Lorsqu’à 24 ans, on compte déjà une douzaine de mentions sur son casier judiciaire et que l’on est sortir de prison il y a quelques semaines, il semble plus avisé de se tenir à l’écart des gendarmes. Le tribunal judiciaire de Dieppe l’a rappelé vendredi 17 avril 2026 à un jeune homme originaire du Havre.
Trois jours plus tôt, il est interpellé par les gendarmes. Ces derniers en poste en pleine nuit le repèrent alors qu’il circule à La Haye près de La Feuillie. Leur attention a été attirée par le fait qu’il fasse plusieurs fois le tour d’un rond-point.
Il veut téléphoner à sa mère
Ils décident alors de le suivre et constatent qu’il fait des embardées sur la route. Ils décident de l’intercepter. D’emblée le jeune homme leur indique qu’il n’est pas titulaire du permis de conduire.
Ils le font descendre du véhicule et constatent qu’il dégage une forte odeur d’alcool. Ils veulent alors le soumettre aux dépistages habituels, alcool et produits stupéfiants, mais l’homme s’y refuse.
Il veut avant pouvoir téléphoner à sa mère dont c’est l’anniversaire. Magnanimes, ils vont l’y autoriser mais après ce coup de fil, il continuera à refuser les contrôles. Ce n’est que quelques heures plus tard, à la brigade de gendarmerie de Gournay-en-Bray, qu’il consentira à subir ces tests. Trop tard estiment les gendarmes qui jugent que trop de temps a passé pour que le test reste pertinent.
Détention provisoire pour le prévenu
En cellule son comportement laisse à désirer et un juge de la liberté et de la détention décide de le placer en détention provisoire en attendant une audience en comparution immédiate.
Lors de cette audience, son avocat, Me Bellet, demande en préambule la nullité de la procédure estimant qu’il manque des pièces au dossier numérique et que l’interpellation s’est déroulé dans des conditions qui laissent à désirer, attentatoires aux droits de la défense. Ces conclusions seront finalement rejetées par le tribunal.
Le jeune homme sera donc jugé sur l’ensemble des faits liés à la circulation routière. Son comportement en cellule (il aurait uriné dans cette dernière) ne sera pas poursuivi.
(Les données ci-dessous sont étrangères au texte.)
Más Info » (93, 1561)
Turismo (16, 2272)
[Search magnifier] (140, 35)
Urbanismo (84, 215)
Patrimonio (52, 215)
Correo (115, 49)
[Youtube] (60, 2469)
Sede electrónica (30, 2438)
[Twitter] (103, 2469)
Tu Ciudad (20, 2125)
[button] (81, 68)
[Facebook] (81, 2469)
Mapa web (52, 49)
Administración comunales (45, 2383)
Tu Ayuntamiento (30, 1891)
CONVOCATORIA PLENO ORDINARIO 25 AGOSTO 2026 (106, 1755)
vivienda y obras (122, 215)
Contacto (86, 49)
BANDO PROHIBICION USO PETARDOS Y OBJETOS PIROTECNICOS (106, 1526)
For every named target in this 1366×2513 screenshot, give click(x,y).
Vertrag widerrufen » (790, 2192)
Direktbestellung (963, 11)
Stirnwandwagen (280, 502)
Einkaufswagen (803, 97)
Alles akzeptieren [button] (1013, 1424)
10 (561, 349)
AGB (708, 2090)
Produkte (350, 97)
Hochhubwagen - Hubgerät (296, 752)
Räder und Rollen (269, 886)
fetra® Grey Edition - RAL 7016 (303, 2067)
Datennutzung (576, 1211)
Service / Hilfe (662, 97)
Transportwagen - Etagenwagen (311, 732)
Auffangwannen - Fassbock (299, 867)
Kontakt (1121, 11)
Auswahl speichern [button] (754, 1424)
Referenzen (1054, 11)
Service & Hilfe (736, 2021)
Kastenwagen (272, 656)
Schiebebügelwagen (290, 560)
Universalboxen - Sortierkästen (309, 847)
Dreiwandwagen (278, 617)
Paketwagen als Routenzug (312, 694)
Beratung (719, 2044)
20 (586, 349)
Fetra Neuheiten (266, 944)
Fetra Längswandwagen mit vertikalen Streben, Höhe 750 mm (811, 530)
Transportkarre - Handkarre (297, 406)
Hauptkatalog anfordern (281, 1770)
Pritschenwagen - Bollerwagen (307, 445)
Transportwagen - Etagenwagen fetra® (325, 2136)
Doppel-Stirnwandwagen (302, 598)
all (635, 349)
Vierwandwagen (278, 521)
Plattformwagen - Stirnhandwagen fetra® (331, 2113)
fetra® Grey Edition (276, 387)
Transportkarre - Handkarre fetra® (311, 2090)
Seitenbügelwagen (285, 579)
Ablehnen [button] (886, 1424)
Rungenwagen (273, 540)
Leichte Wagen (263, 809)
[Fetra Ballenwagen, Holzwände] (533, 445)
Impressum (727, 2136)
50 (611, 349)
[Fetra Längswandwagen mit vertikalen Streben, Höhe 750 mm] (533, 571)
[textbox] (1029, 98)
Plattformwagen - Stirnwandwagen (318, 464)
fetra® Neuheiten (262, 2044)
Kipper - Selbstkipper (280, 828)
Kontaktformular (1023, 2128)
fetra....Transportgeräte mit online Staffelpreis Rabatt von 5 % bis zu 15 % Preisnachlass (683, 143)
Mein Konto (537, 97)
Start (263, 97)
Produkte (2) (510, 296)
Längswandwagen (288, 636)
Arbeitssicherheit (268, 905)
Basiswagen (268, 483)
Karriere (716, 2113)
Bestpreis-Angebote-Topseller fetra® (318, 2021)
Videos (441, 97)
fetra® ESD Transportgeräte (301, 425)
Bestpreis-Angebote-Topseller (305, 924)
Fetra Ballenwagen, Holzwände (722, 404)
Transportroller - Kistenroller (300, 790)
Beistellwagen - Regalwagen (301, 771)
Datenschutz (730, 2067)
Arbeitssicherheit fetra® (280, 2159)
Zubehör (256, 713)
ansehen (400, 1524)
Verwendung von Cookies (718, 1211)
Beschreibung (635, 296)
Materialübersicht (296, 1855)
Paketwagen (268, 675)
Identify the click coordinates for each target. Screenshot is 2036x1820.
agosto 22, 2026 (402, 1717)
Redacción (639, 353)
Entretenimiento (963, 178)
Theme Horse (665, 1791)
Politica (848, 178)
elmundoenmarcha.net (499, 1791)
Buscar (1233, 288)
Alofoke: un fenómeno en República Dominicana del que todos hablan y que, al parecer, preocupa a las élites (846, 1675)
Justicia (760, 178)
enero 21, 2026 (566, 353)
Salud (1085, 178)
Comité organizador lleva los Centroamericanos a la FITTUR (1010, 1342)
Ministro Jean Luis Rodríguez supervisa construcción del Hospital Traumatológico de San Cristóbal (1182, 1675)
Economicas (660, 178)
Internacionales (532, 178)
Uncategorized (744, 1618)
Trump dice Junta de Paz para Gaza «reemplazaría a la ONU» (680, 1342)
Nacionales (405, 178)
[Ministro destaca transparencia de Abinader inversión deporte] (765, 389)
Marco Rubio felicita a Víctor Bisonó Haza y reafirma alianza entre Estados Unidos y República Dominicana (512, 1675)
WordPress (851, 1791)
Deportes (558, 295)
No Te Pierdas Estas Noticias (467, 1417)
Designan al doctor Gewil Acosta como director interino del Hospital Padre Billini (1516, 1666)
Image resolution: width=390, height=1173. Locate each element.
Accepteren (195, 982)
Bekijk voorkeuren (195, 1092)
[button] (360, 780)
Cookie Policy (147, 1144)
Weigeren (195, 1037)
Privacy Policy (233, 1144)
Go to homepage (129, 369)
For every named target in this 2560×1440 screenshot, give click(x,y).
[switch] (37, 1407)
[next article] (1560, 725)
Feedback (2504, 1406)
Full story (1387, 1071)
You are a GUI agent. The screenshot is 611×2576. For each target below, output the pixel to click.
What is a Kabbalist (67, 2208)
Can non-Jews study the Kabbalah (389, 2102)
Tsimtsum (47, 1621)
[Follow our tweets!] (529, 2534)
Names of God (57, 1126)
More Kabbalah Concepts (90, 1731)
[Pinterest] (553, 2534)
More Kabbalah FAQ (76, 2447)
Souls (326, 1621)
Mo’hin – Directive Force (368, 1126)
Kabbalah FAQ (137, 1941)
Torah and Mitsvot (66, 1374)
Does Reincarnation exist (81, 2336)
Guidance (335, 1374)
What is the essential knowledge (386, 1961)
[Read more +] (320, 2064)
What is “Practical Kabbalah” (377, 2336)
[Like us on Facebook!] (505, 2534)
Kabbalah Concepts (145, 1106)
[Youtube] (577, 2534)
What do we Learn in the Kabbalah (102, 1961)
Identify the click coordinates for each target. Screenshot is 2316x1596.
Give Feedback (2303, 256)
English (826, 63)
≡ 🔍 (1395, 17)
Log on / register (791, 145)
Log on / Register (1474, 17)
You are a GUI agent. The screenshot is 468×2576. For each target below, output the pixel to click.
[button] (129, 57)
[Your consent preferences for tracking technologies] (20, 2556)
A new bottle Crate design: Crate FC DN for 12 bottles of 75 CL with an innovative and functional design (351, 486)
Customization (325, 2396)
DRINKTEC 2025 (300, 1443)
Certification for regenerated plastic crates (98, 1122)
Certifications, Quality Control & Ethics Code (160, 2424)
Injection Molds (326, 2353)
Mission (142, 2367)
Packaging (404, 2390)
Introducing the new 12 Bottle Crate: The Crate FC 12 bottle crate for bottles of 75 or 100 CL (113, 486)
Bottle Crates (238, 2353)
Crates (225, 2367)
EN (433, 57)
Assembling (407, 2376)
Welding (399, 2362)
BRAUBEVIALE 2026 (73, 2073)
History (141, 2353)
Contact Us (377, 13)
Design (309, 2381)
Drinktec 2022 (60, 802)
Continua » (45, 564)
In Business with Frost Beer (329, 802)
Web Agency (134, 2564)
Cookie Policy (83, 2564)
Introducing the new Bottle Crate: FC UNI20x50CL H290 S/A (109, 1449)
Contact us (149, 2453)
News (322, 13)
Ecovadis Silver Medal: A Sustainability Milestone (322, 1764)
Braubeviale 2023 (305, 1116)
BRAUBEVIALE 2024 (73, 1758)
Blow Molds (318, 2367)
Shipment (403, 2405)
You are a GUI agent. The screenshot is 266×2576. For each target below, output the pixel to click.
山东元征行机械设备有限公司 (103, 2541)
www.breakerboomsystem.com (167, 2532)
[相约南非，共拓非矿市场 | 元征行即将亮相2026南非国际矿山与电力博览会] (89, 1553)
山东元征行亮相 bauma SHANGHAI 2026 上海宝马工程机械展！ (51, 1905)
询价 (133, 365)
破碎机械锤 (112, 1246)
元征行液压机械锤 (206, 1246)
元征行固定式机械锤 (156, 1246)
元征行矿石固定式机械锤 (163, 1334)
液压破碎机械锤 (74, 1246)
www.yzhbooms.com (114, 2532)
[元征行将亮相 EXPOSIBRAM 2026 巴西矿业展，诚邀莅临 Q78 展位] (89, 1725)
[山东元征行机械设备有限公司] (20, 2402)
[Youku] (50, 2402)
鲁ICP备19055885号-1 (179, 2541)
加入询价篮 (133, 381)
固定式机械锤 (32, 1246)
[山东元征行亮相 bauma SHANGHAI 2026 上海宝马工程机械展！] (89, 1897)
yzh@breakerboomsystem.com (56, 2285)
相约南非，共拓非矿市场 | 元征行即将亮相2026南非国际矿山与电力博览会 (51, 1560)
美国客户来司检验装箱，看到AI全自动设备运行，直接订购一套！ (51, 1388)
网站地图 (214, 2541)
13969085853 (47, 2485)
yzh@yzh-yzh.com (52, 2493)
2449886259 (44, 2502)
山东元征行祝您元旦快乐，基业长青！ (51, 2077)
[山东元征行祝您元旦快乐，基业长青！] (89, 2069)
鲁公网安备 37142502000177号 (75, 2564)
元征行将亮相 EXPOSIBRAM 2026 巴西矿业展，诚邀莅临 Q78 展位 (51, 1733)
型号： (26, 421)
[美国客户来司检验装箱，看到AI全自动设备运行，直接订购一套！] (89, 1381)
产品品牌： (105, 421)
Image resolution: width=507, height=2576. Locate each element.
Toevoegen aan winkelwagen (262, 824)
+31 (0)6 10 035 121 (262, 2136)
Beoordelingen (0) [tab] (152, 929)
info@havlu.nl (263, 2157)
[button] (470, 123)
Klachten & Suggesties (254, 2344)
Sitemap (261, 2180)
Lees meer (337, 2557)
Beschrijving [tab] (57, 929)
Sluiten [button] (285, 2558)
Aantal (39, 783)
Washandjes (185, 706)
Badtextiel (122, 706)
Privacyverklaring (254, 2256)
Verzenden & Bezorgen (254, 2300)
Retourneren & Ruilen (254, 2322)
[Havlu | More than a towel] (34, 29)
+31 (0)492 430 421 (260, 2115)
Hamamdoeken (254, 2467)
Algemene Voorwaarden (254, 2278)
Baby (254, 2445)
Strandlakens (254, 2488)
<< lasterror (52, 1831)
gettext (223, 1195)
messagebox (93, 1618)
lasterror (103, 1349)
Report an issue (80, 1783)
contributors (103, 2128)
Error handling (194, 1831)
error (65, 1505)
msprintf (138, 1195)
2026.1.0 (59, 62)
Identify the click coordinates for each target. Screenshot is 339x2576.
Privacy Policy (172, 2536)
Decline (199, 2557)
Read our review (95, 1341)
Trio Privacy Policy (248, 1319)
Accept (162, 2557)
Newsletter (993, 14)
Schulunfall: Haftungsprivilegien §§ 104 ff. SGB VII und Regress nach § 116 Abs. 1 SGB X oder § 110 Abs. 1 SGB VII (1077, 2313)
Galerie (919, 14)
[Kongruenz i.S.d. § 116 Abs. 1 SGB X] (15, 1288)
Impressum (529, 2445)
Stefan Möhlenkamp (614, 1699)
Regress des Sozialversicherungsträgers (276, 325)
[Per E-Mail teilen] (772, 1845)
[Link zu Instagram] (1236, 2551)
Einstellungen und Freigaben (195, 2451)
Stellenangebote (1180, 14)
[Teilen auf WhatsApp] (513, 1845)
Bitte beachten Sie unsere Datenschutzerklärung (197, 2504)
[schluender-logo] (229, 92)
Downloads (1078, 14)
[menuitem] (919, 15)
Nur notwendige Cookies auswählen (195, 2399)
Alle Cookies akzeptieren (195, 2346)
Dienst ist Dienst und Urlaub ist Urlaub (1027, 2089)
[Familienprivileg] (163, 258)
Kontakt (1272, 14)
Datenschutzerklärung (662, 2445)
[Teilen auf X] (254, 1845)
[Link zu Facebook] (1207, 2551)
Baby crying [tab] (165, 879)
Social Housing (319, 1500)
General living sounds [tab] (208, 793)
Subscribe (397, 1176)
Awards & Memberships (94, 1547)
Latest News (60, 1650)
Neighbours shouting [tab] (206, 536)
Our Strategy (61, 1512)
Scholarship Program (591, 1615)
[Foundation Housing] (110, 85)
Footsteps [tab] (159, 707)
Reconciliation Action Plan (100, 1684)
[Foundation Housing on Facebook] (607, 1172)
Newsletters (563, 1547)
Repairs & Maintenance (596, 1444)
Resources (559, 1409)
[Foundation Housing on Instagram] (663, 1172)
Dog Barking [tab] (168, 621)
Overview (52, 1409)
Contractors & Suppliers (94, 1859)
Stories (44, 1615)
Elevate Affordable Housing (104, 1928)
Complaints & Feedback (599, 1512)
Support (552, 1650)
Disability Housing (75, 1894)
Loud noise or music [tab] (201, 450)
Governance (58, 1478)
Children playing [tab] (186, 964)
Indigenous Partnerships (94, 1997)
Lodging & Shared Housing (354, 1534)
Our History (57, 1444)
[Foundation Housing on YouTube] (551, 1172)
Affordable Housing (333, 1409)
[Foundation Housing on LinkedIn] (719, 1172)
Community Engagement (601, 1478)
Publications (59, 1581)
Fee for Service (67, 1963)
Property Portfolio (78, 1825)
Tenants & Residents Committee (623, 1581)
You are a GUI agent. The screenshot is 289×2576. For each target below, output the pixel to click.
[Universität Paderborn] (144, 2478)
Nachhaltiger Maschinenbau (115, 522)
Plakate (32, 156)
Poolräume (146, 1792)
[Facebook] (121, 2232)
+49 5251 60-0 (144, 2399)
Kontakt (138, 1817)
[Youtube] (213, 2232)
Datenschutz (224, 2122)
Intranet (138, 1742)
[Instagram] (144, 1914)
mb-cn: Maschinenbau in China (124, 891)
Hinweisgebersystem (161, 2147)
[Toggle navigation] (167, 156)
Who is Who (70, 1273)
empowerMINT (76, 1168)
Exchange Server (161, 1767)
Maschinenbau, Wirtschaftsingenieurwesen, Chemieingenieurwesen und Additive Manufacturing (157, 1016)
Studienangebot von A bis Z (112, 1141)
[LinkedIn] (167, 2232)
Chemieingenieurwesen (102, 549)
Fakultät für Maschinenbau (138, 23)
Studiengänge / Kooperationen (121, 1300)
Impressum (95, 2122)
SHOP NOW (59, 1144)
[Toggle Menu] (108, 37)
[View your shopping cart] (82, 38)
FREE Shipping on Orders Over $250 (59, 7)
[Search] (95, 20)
L’homme expliquant qu’un coup reçu il y a quelques temps dans ses parties intimes, l’empêchait de maîtriser ses besoins.
Sur les faits routiers, l’individu fournit des explications : il aurait été abandonné par ses amis à la suite d’une soirée et n’aurait eu d’autre ressource que de prendre le volant d’une voiture qui n’était pas la sienne pour rentrer chez lui.
18 mois de prison
Le prévenu tente de se victimiser en indiquant que les gendarmes ont pu manquer d’égards à son encontre et lui retirant le cordon de son pantalon avant de le placer en cellule et en le réveillant :
à coups de pompes dans la porte de ladite cellule.
La Présidente recadre les débats et lui rappelle le danger qu’il constituait à circuler ainsi sans permis et alcoolisé. Le prévenu rétorque qu’il n’a fait aucune difficulté pour s’arrêter. « Devrais-je vous féliciter pour cela ? » s’emporte la magistrate.
Pour la Procureure de la République, la justice est face à un individu qui s’est mal comporté du début de son interpellation jusqu’à la fin de sa garde à vue.
Il a déjà eu suffisamment affaire aux autorités pour faire preuve d’un peu d’humilité.
Elle requiert une peine de 18 mois de prison dont 6 mois assortis d’un sursis probatoire emportant obligation de soins en addictologie et une interdiction de conduire un véhicule à moteur pendant deux ans. Elle requiert le placement immédiat en détention pour les douze mois fermes.
Me Bellet conteste la volonté de défiance de son client par rapport à l’autorité et sollicite que la partie ferme puisse être effectuée sous le régime de la détention à domicile sous surveillance électronique.
Une maman en colère au tribunal
Mais le tribunal s’y refuse et suit dans leur intégralité les réquisitions du Parquet au grand dam de la maman du prévenu, présente à l’audience, et qui exprime vertement son mécontentement.